Assim, com a tal teoria da conspiração como blindagem, aparece agora para provar suspeitas antigas de que a Lava Jato – com a bandeira simpática do combate à corrupção, que deve ser diária e de todos – cometeu tais e quantos abusos que até seu vínculo com o FBI, outra instituição norte americana, faz de procuradores e seu juiz comandante reles servidores de interesses estratégicos de país estrangeiro. A denúncia sobre a visita de autoridades estrangeiras no ano de 2015, em Curitiba, estabelecendo vínculos pessoais de cooperação, sem conhecimento do governo brasileiro, viola o Tratado de Cooperação em matéria penal, assinado em 2001, que estabelece o óbvio de que a relação era, como é, entre governo e governo.

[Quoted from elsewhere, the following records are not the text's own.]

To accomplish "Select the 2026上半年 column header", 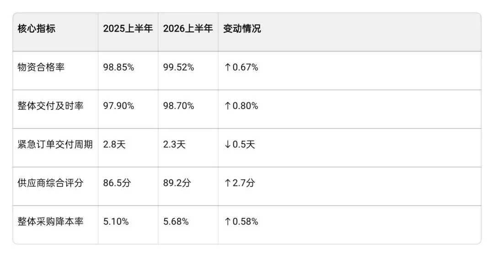I will pos(188,29).
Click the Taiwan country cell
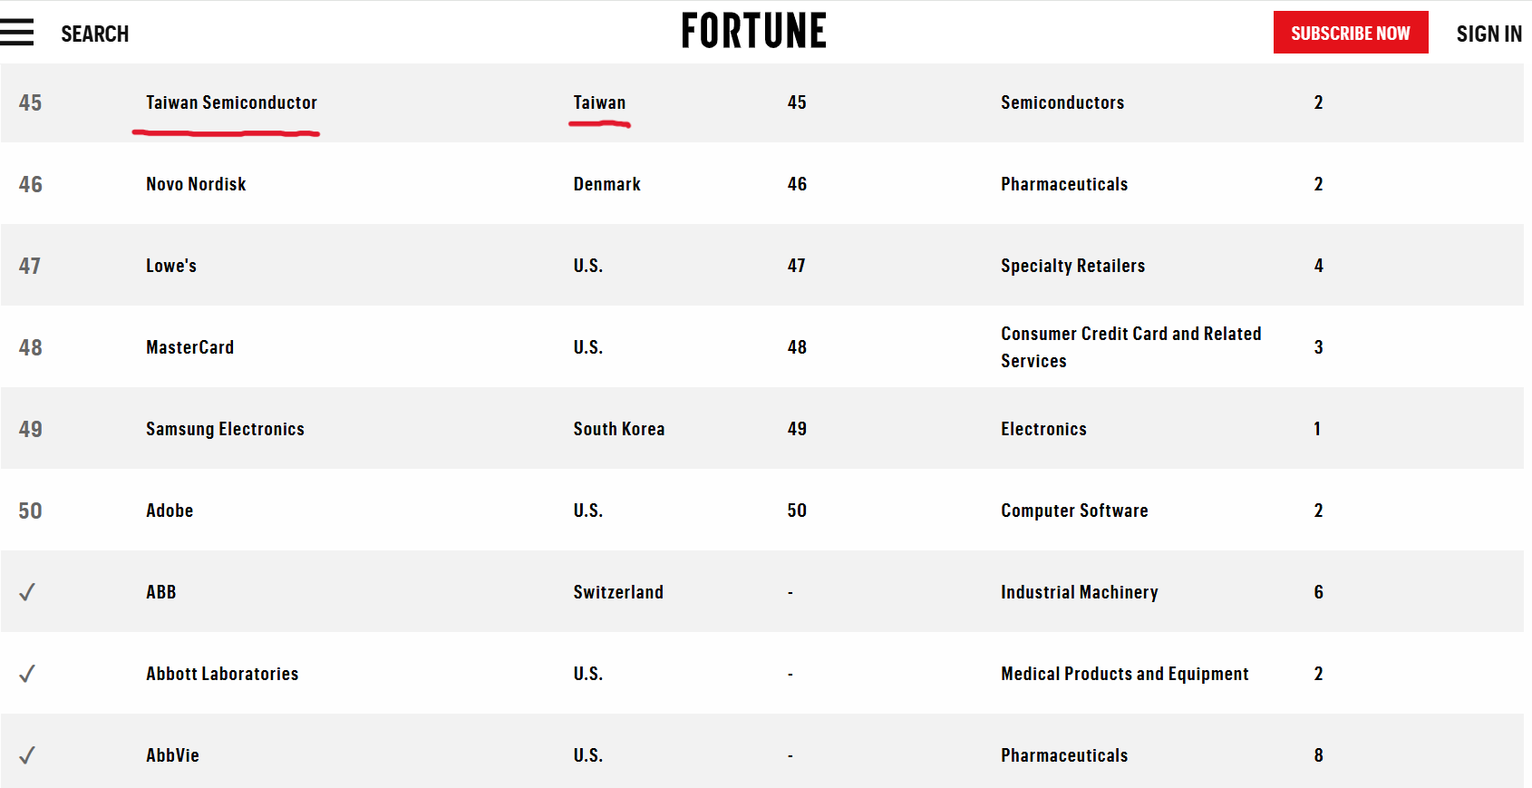This screenshot has width=1532, height=788. pyautogui.click(x=599, y=102)
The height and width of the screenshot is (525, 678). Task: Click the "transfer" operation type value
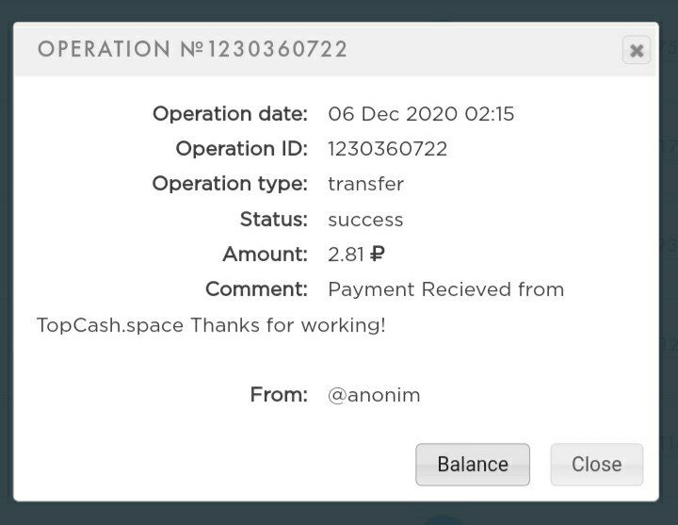pos(365,184)
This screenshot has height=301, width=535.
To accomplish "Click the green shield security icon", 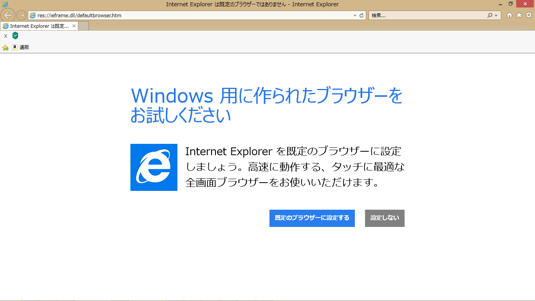I will pos(15,36).
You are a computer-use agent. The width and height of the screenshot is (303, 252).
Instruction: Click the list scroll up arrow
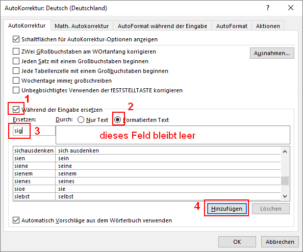pyautogui.click(x=285, y=152)
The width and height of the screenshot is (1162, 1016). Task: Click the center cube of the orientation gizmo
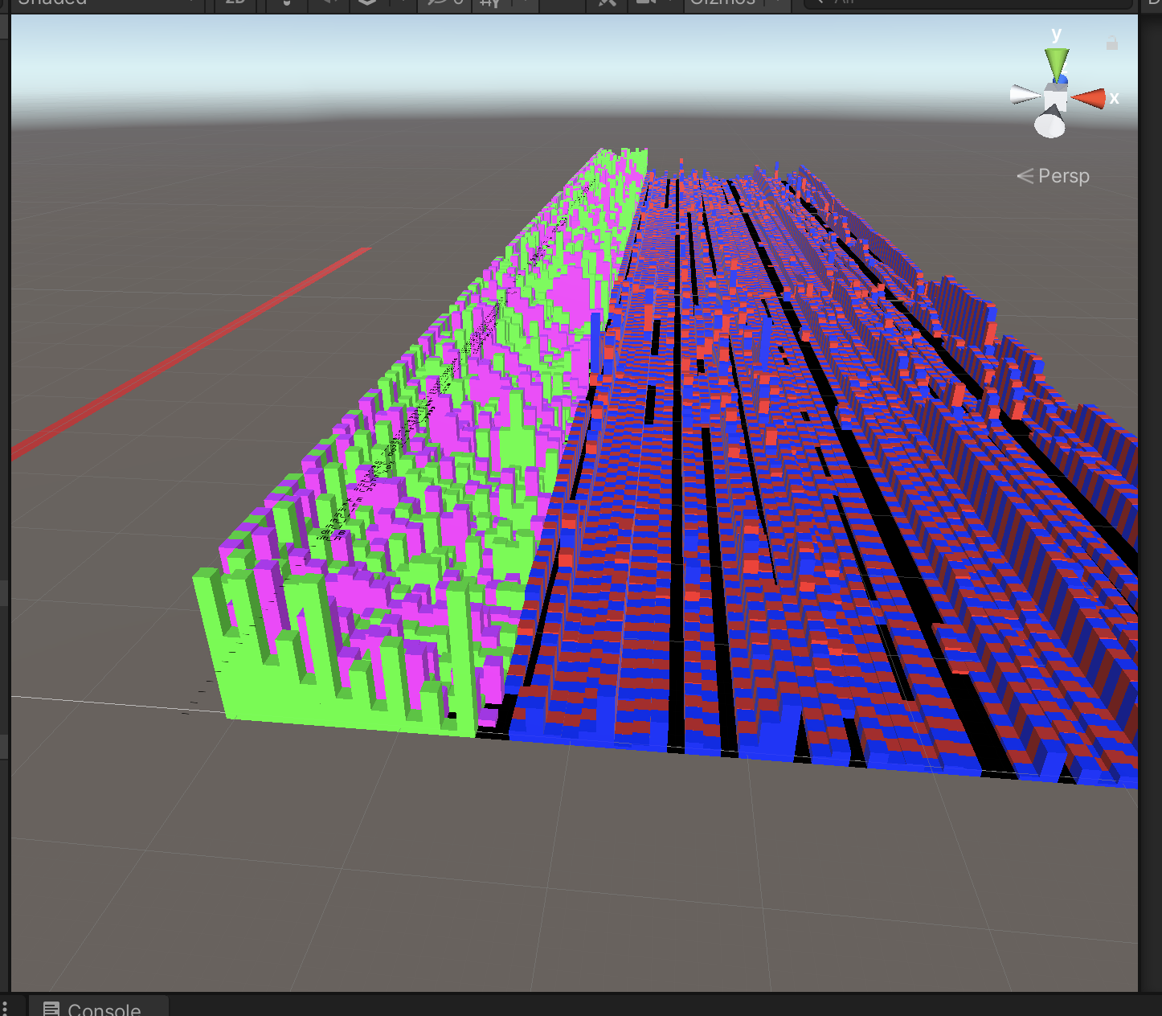pyautogui.click(x=1055, y=98)
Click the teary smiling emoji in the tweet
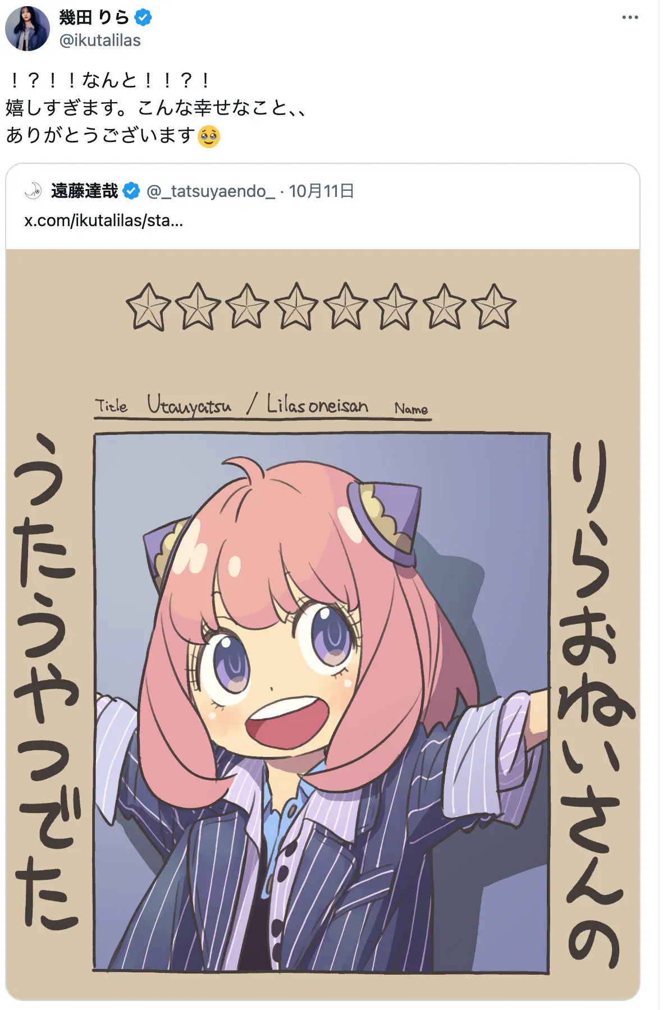The height and width of the screenshot is (1010, 663). 209,136
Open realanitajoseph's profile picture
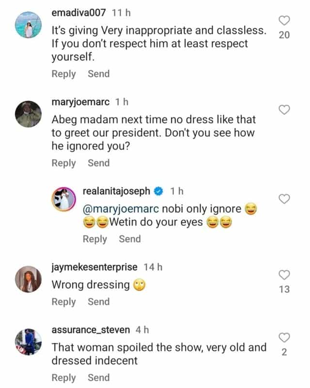 65,198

Mas a impunidade cresceu; cresceu na ilegalidade até chegar ao confronto atual e público do procurador coordenador da Lava Jato com sua colega, que foi a Curitiba, representando o Procurador Geral da Justiça. Se houve ilegalidade deve ser apurada, disciplinarmente, e se houve crime, ninguém está acima da lei, como eles mesmos diziam no auge do abuso. Afinal, na sua arrogância impune, ele pensa ter o FBI, quem sabe, a CIA, quem sabe, a Quarta Esquadra norte-americana, para sustentá-lo, a ele e ao desejado (por eles) candidato a candidato à presidência da república, em 2022.

A quinta-coluna do país agora é formada por togados e ex-togado. Enquanto isso, o Conselho Nacional do Ministério Público adia mais uma vez o julgamento do coordenador desse câncer jurídico-ético, que cresceu no seio da instituição, com projeto de poder augusto e imperial, mas vassalo de potência estrangeira.